--- start ---

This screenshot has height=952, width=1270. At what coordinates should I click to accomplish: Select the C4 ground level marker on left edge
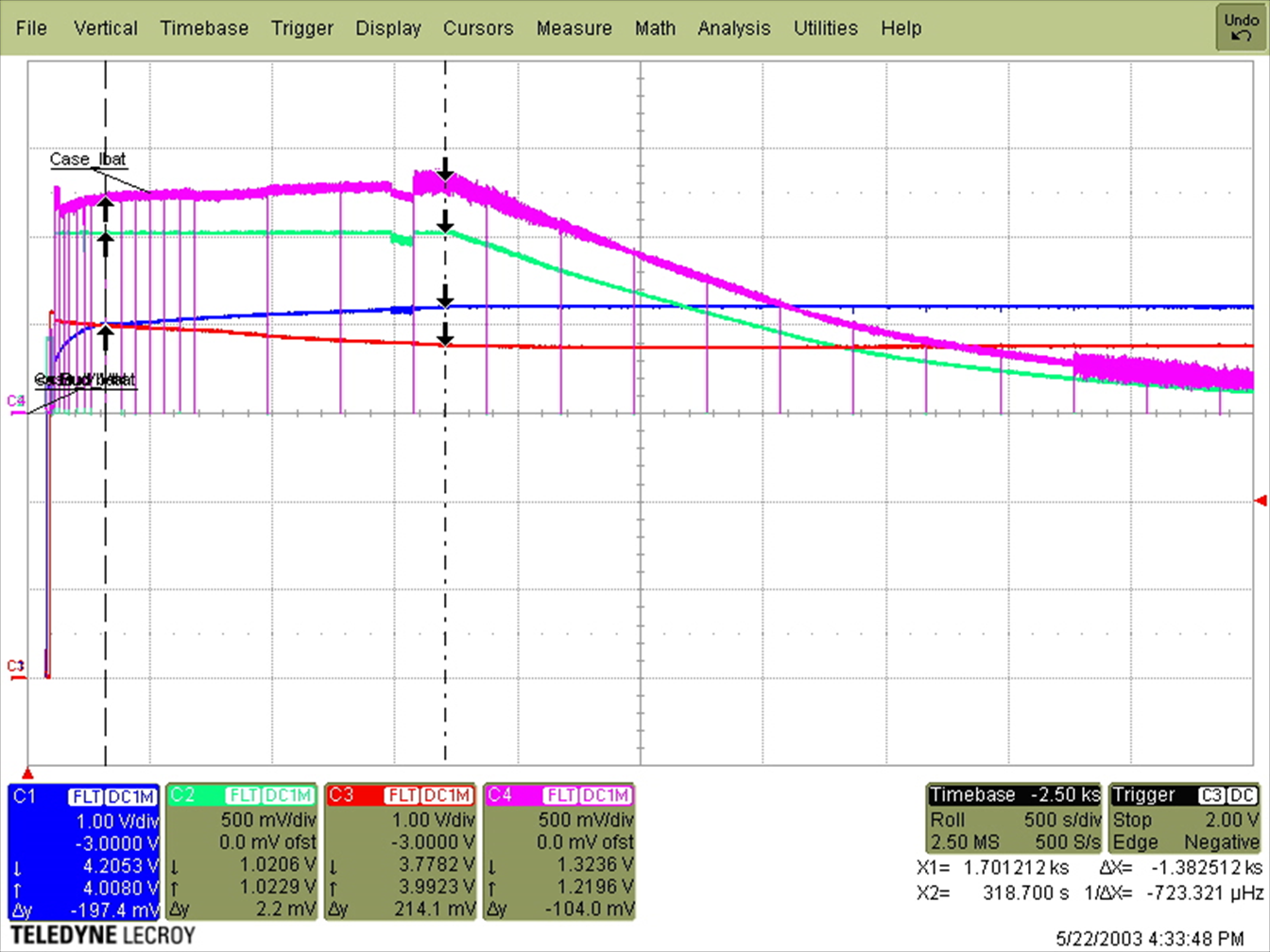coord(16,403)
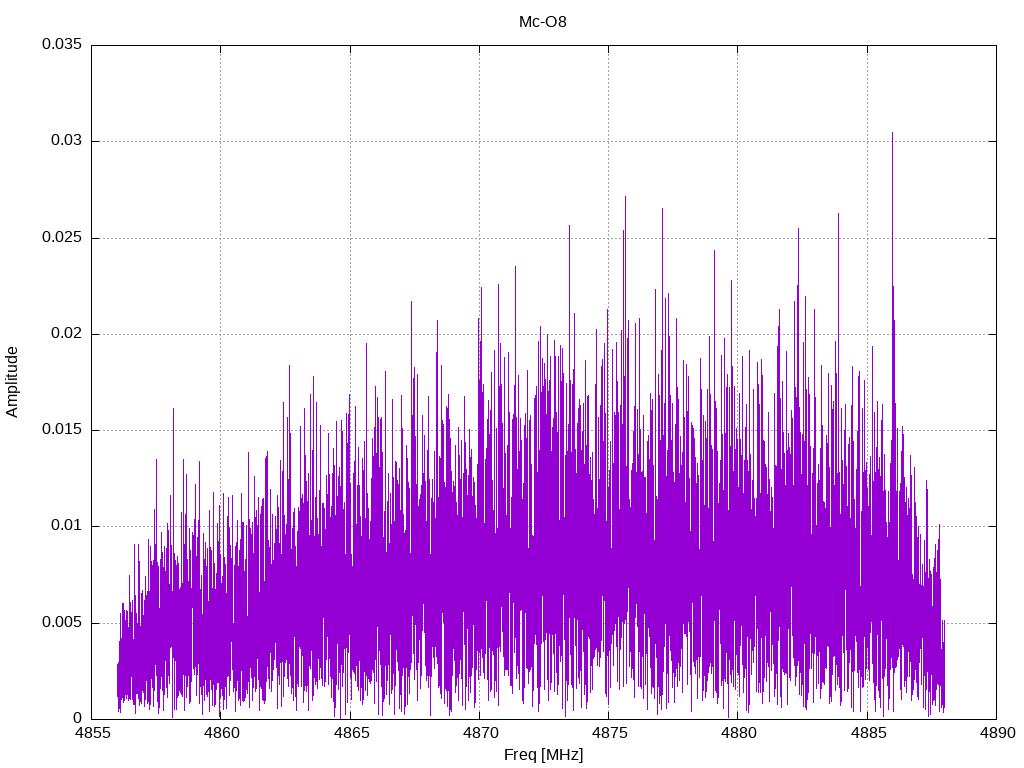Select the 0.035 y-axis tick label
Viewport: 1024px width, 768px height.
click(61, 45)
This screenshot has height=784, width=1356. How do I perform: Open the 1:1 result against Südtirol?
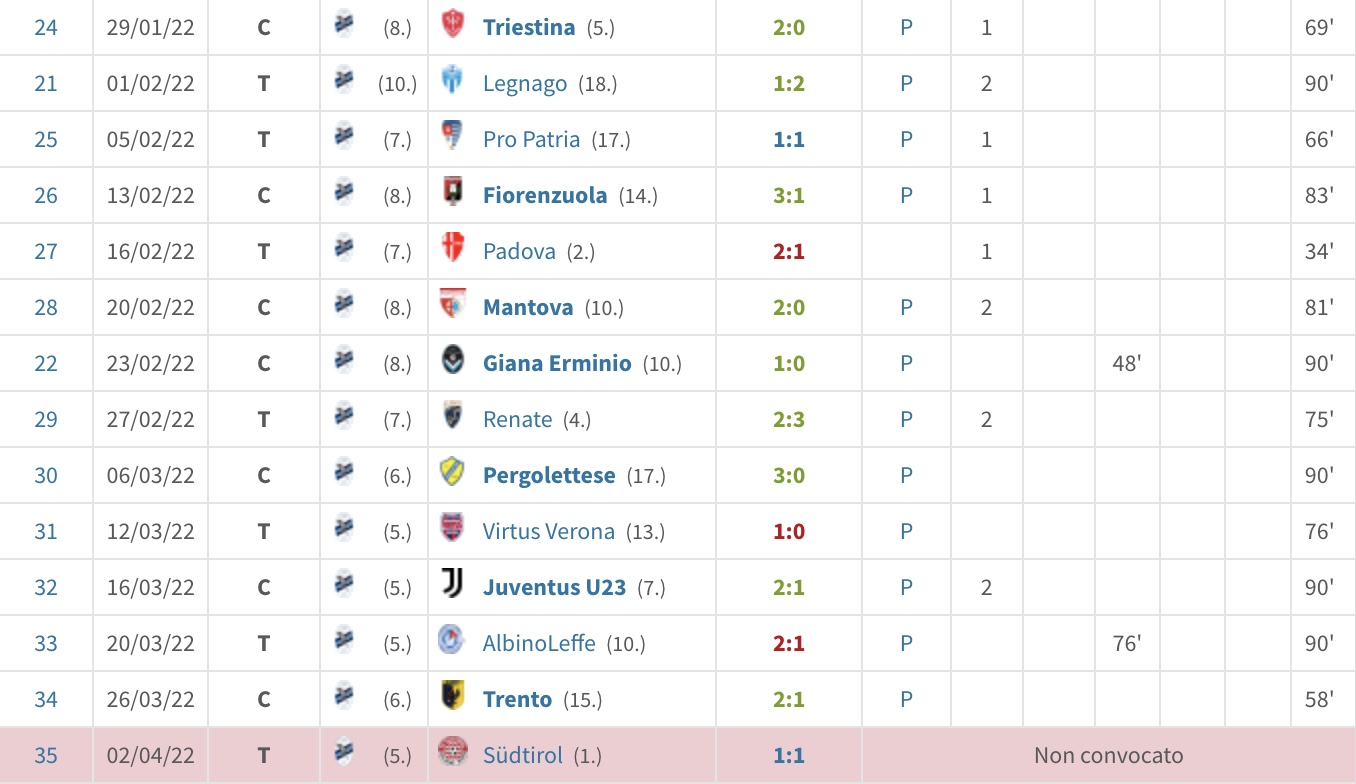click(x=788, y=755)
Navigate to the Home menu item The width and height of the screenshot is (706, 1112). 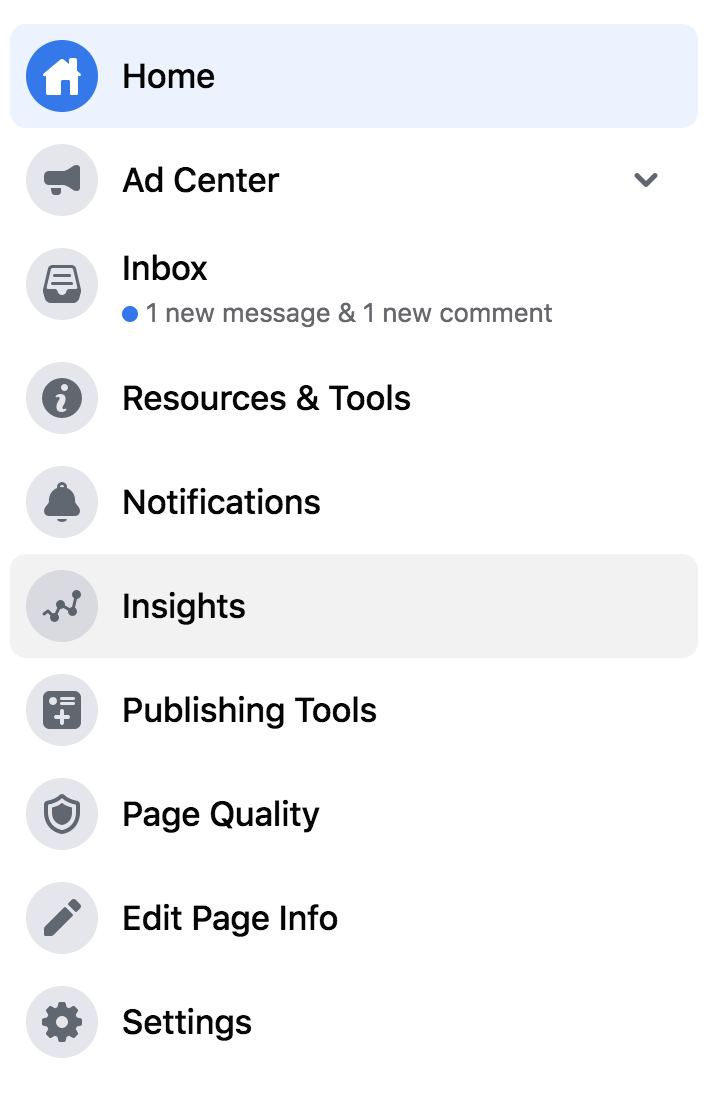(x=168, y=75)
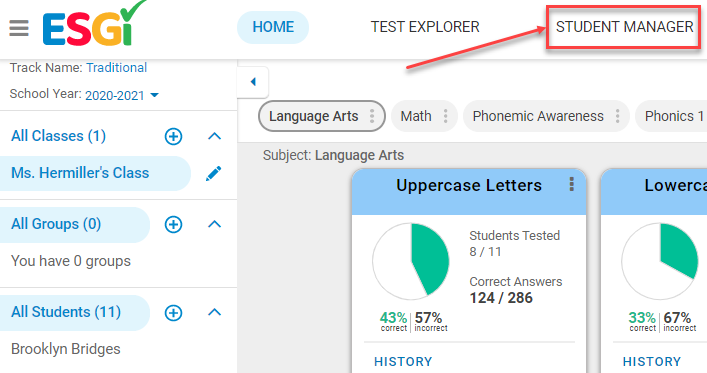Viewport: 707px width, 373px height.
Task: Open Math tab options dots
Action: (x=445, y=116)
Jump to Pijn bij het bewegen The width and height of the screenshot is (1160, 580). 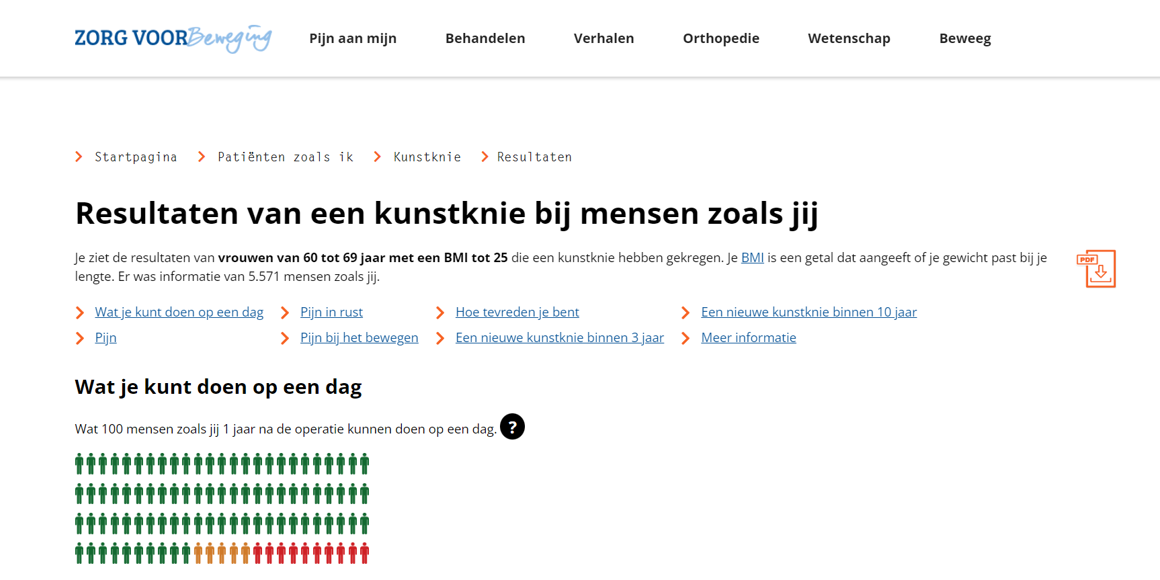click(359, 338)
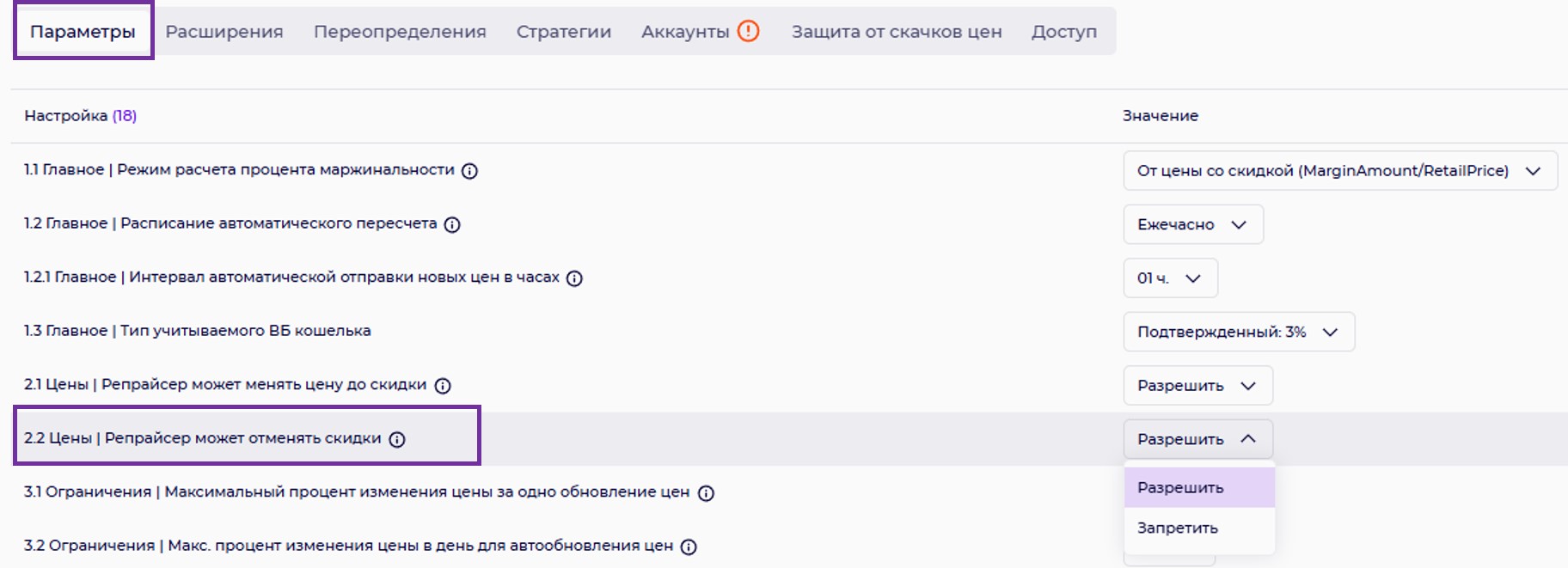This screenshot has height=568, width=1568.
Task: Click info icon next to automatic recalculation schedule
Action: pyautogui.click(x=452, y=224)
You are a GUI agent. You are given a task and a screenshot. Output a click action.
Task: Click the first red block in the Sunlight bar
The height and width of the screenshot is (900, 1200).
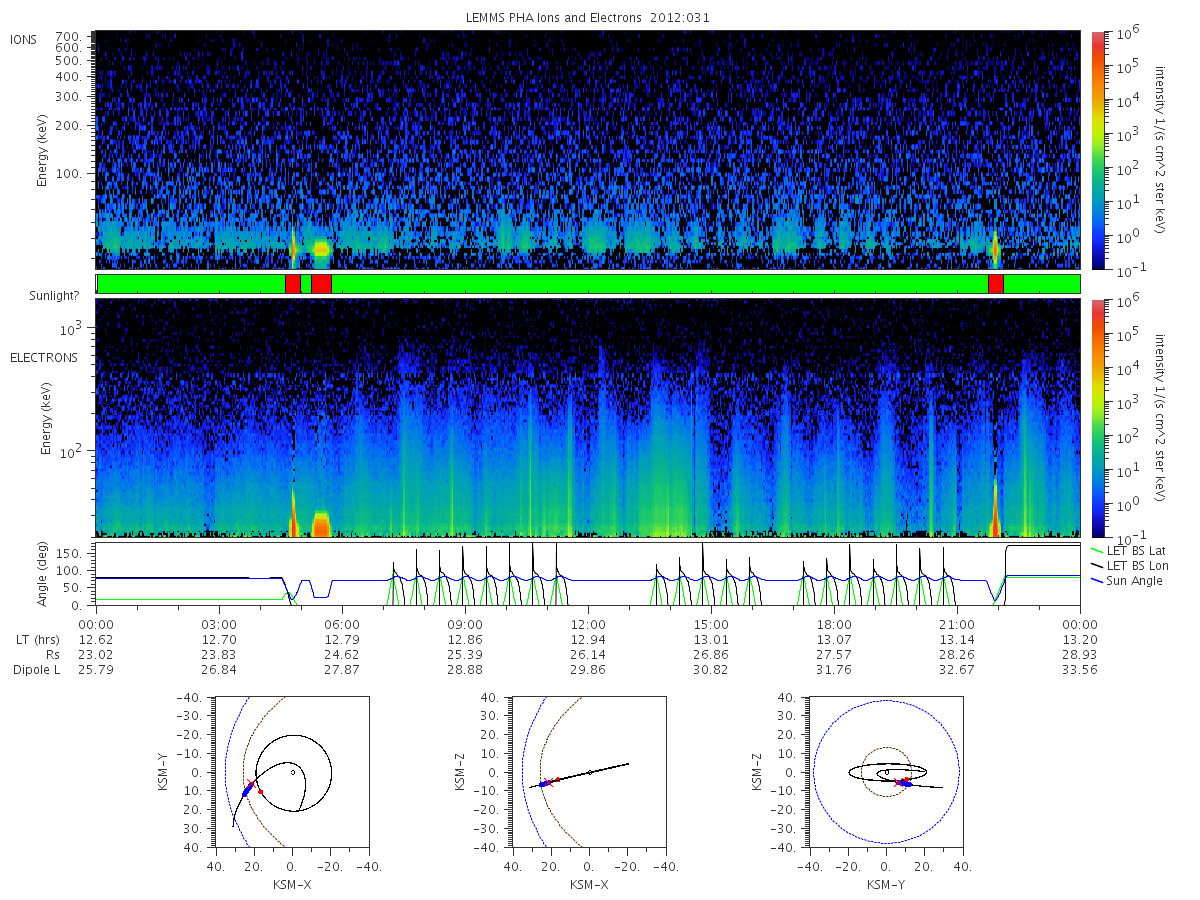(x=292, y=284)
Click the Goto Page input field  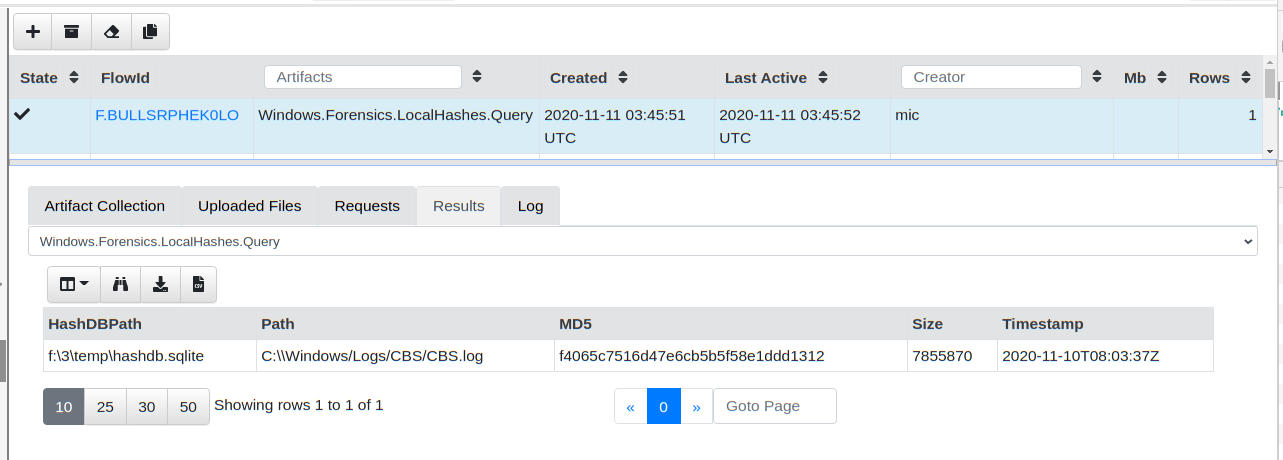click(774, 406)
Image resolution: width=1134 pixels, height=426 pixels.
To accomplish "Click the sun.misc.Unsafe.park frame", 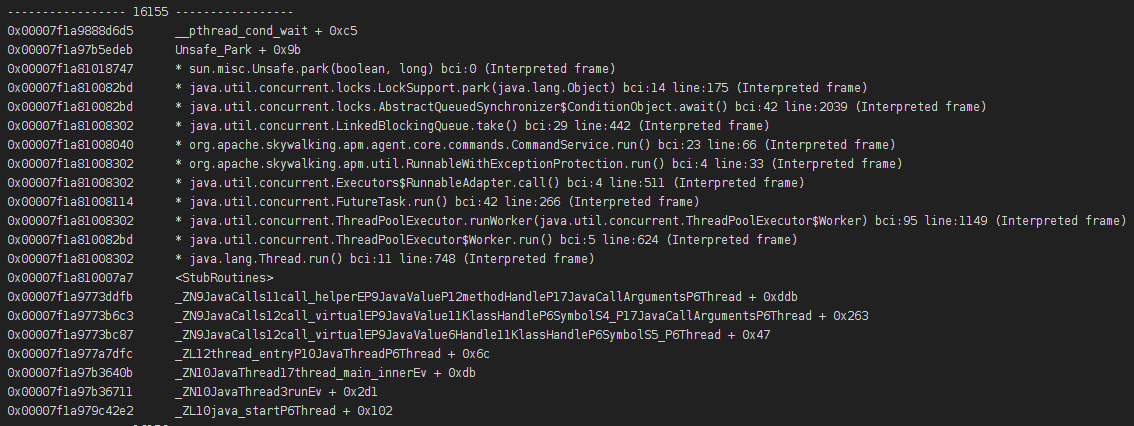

--- end ---

**REQUEST**:
Turn the items above into a numbered list, starting with the line containing "Image resolution: width=1134" and going on through the last line of the items. Omit blank lines and leave out the pictures.

**THE ANSWER**:
1. Image resolution: width=1134 pixels, height=426 pixels.
2. To accomplish "Click the sun.misc.Unsafe.park frame", 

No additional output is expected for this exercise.